I’ve been looking for the right moment to bring Ad Nauseum back into the
Modern mix, and it feels like it might finally be time this weekend at SCG
Baltimore. Ad Nauseam put up a strong showing in the most recent Magic
Online Modern Challenge, and if you think about it, it’s not hard to see
why. Ad Nauseam excels in a field of linear aggressive decks, plodding
control decks, and Mono-Green Tron. The rise of Vengevine decks, Hollow
One, and U/W Control, combined with the omnipresence of Tron means that
these macro-archetypes are now represented in spades at the pinnacle of the
Modern metagame. As far as the Humans matchup goes, I’m not doing the
mental gymnastics required to convince myself the matchup is favorable.
However, Ad Nauseam sideboards have gotten some new tools, and my list is
packing a diverse set of removal designed to at least give us a shot.

I eschew the Spoils of the Vaults most Ad Nauseam decks run, instead
playing two copies of Peer Through Depths. Spoils of the Vault is a
faux-easy mode, inconsistent tutor that also reads: “You lose the game when
you cast this some non-zero percentage of the time.” I’ll pass. I’ve also
made room for a small Tolaria West package. This package, combined with the
Boseju, Who Shelters All, Mystical Teachings, and Silence contained in the
sideboard assures you will eventually be able to play your control
opponents into a corner and resolve your key spells. Happy Lightning
Storming!

Ari Lax – Humans


I just want to blow off some steam in a Modern event right now. For me,
that means doing some good clean combat math, locking people out of games,
and just bashing anyone who doesn’t show up with a top tier deck.
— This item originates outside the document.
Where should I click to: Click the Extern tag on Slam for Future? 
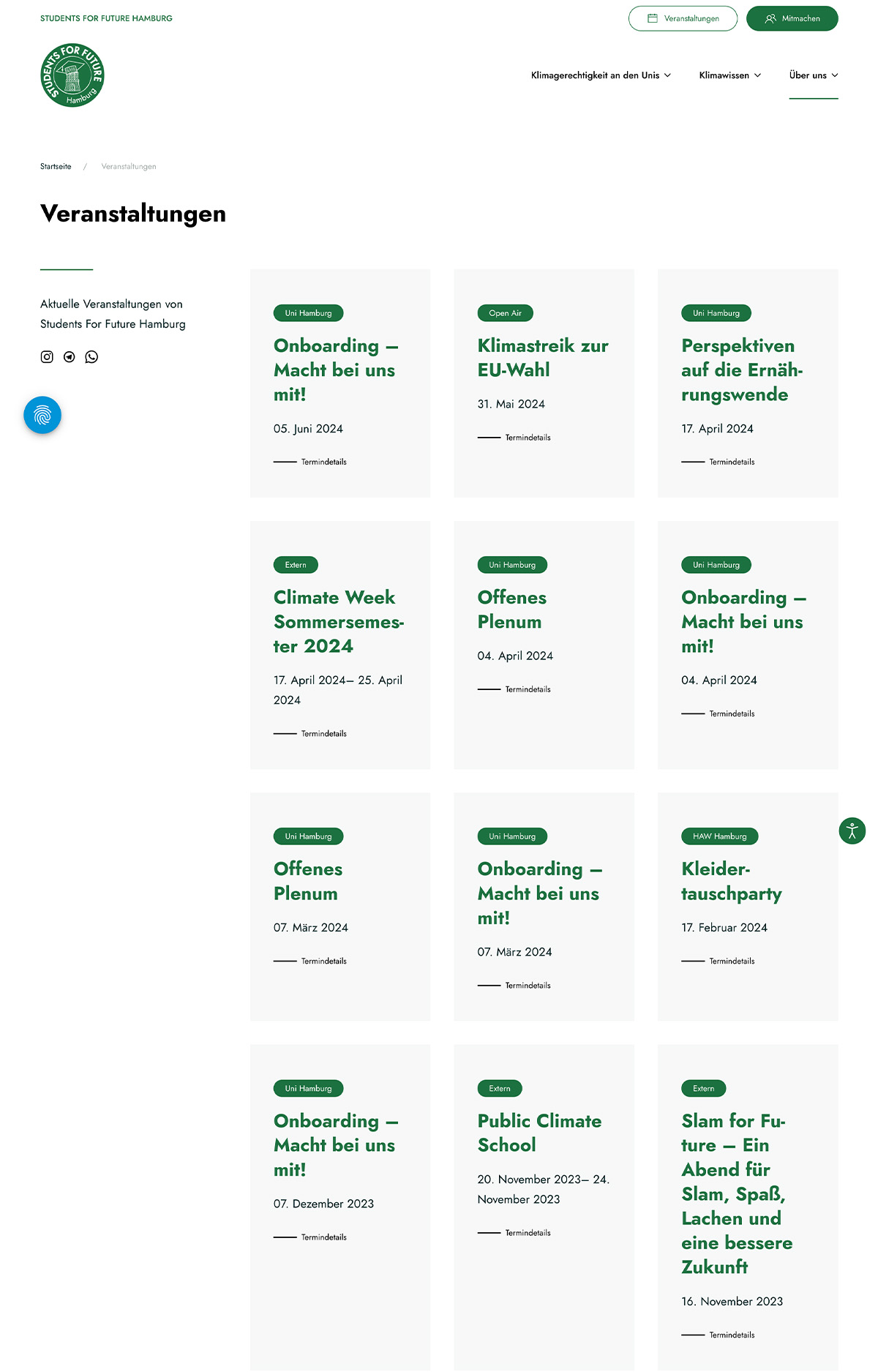click(x=704, y=1088)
The only
change I would make from Ross Merriam’s list is moving up a Dismember and
down a Gut Shot as I value removal that hits Baral, Chief of Compliance and
Grim Lavamancer, or Hollow One and Grim Lavamancer, or just their normal
Mantis Rider. I’m also not into Hostage Taker
given how much of a liability it is against Phantasmal Image
and would rather just Reflector Mage.

Emma Handy – Storm


This weekend, I’ll be playing Storm list within two or three cards of this.
Despite a Humans mirror in the finals of SCG Dallas last weekend, colorless
decks that are weak to Remand have been ticking up in popularity over the
last few weeks. The only real bits of flare are the Engineered Explosives
to take out the hatebears from Humans and the move back to fetchlands in
the manabase.

Explosives is fantastic against Humans while also being serviceable against
a wide variety of hate (Damping Sphere), and the move to fetches is more a
move away from Shivan Reef. In testing, I kept finding myself in situations
where cantripping off multiple Shivan Reefs in the early game would end up
costing eight life or so over the course of a game. Moving to fetches
raises the median of life paid per game to mana but removes the outliers
that multiple Shivan Reefs can create.